═════ Data extracts

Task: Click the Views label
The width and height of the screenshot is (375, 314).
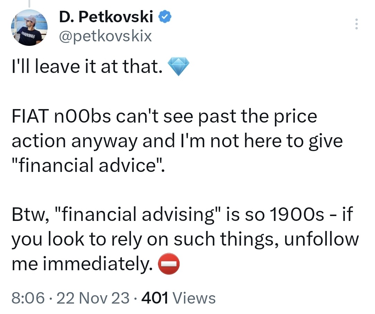Action: click(194, 298)
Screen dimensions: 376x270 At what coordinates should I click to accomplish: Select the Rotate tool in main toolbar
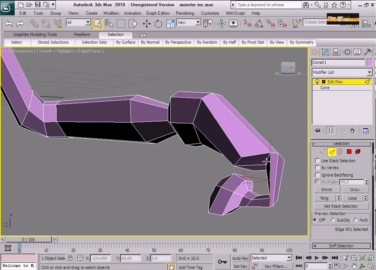(158, 24)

══════════

Omit every picture, then reproduce the rest of the listing exactly.

Task: Click the Views label
The width and height of the screenshot is (375, 314).
Action: click(194, 298)
Screen dimensions: 376x270 At what coordinates should I click to accomplish: Select the Rotate tool in main toolbar
(158, 24)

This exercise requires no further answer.